An OK Use for Tuples in C#

Tuples get a bad rap in C#, mostly because until recently they were a pain to work with. As of C# 7, they are much nicer, but I am still missing the instinct to use them. Last night a friend was streaming work on a side-project using the Unity game engine. It’s been too long for me to provide any help with geometry, but we started talking about readability when I saw a nice opportuplety.

Specifically, my friend was working on a Perlin Noise generator, used to make sets of random-but-smoothed-and-normalized numbers. Pop those numbers onto a 3-D grid and add some conditional lighting or color effects and you can have an attractive, real-ish-looking mountain landscape with little effort. Unity makes generating Perlin Noise very easy so the work is distributing the noise over the space, or map.

Expanding Signatures Elicit Confusion

We won’t worry about the algorithm itself, just the method signature for generating the map of values:

public float[,] CreateNoiseMap(int length, int width, float scale)

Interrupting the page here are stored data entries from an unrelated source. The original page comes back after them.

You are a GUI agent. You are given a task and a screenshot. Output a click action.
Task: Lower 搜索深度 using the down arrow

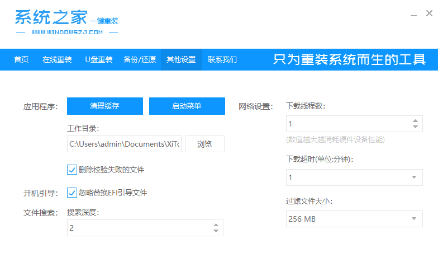tap(216, 231)
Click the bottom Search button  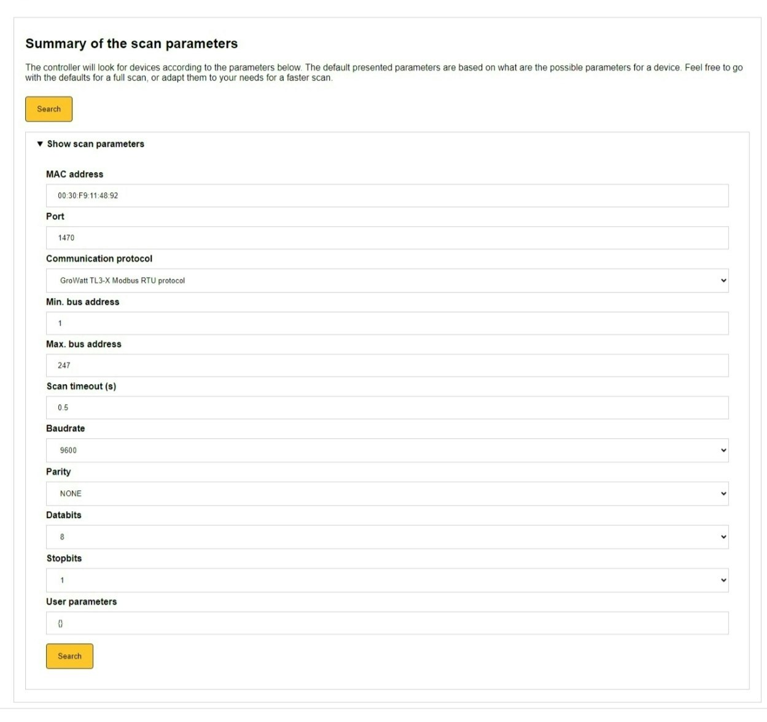point(69,656)
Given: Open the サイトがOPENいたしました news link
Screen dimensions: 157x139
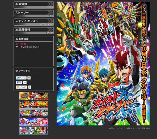Looking at the screenshot, I should pyautogui.click(x=28, y=47).
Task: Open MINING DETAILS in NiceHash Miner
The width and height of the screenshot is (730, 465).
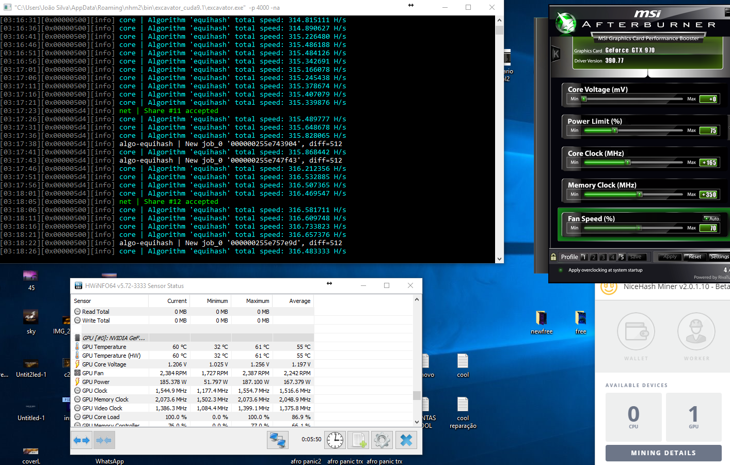Action: [663, 453]
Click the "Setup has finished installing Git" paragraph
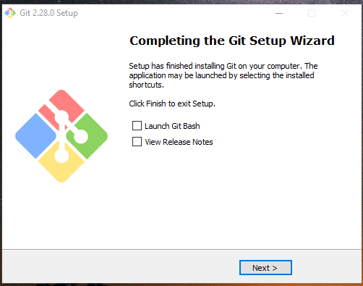363x286 pixels. (223, 75)
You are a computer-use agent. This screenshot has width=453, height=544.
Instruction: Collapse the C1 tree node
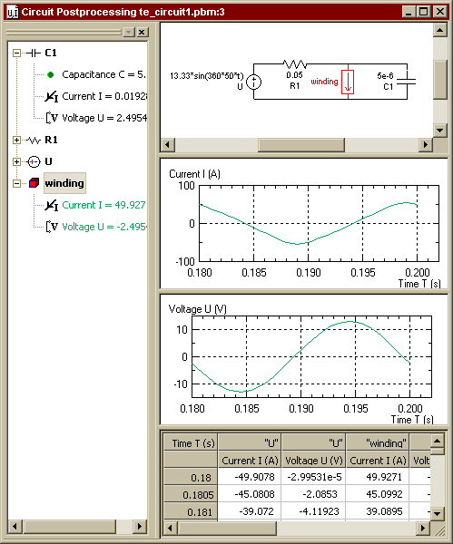(16, 53)
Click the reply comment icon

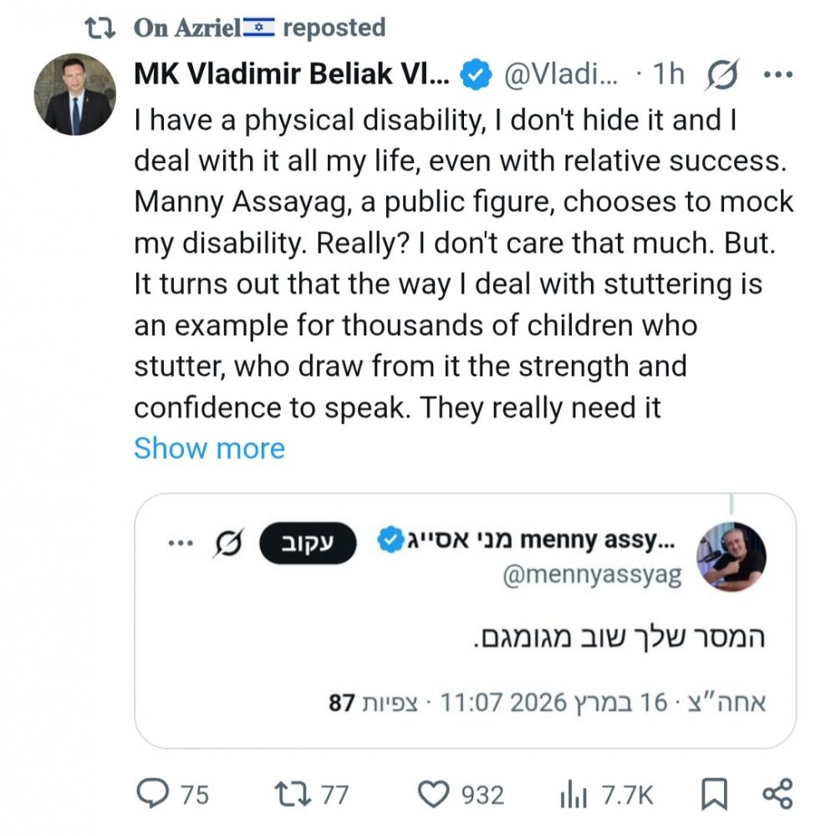point(151,793)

After finishing the core generation, he added origin values that shift the center of the noise. To make the arguments clearer he also renamed the map dimension params:

public float[,] CreateNoiseMap(int mapLength, int mapWidth, float scale, int originX, int originZ)

This signature has more potential to be confusing, especially if we give into temptation and shorten the names to save space and keystrokes:

public float[,] CreateNoiseMap(int mapL, int mapW, float scale, int oX, int oZ)

At least we’ve got scale to break up the two pairs on ints, but it’s all numbers, and if you’re not using an IDE that lists every argument name, or are like me and turned that off because it’s annoying, you’re likely to get them messed up:


mapGenerator.CreateNoiseMap(1000, 1000, 100f, 10, 10); // What are these values?!

Refactoring to Tuples

That Clean Code book or a object orienteer might tell us to make a new class to hold these params like NoiseMapOptions or maybe a couple more potentially reusable ones like MapDimensions2d and OriginPoint.

Having a dedicated “parameter container class” has its place, but is best when something outside of code does the populating (like a web request or messaging framework). Here, we are only using them in CreateNoiseMap, and calling it ourselves. Writing out parameter classes and then newing them up just to pass them in is too much work.

Instead, we can tuple:

public float[,] CreateNoiseMap((int width, int length) dimensions, float scale, (int x, int z) origin)

This signature isn’t any smaller, but our number pairs are now logically grouped. Those extra parentheses make it less likely to jumble values when calling the method. Even better, this might encourage using well-named tuples outside the method, instead of passing in variables or values.

Before:

var originX = 10;
var originY = 10;

mapGenerator.CreateNoiseMap(1000, 1000, 100f, originX, originY);

After:

var dimensions = (1000,1000);
var noiseOrigin = (10, 10);

mapGenerator.CreateNoiseMap(dimensions, 100f, noiseOrigin);

A solution like this may be a six egg omelet to half a dozen donuts -style preference, but refactoring away from many same-typed args is the important part. And we can always come back and refactor our tuples into types / classes if the need presents; for example if the caller of mapGenerator.CreateNoiseMap() is also passing around the map dimensions.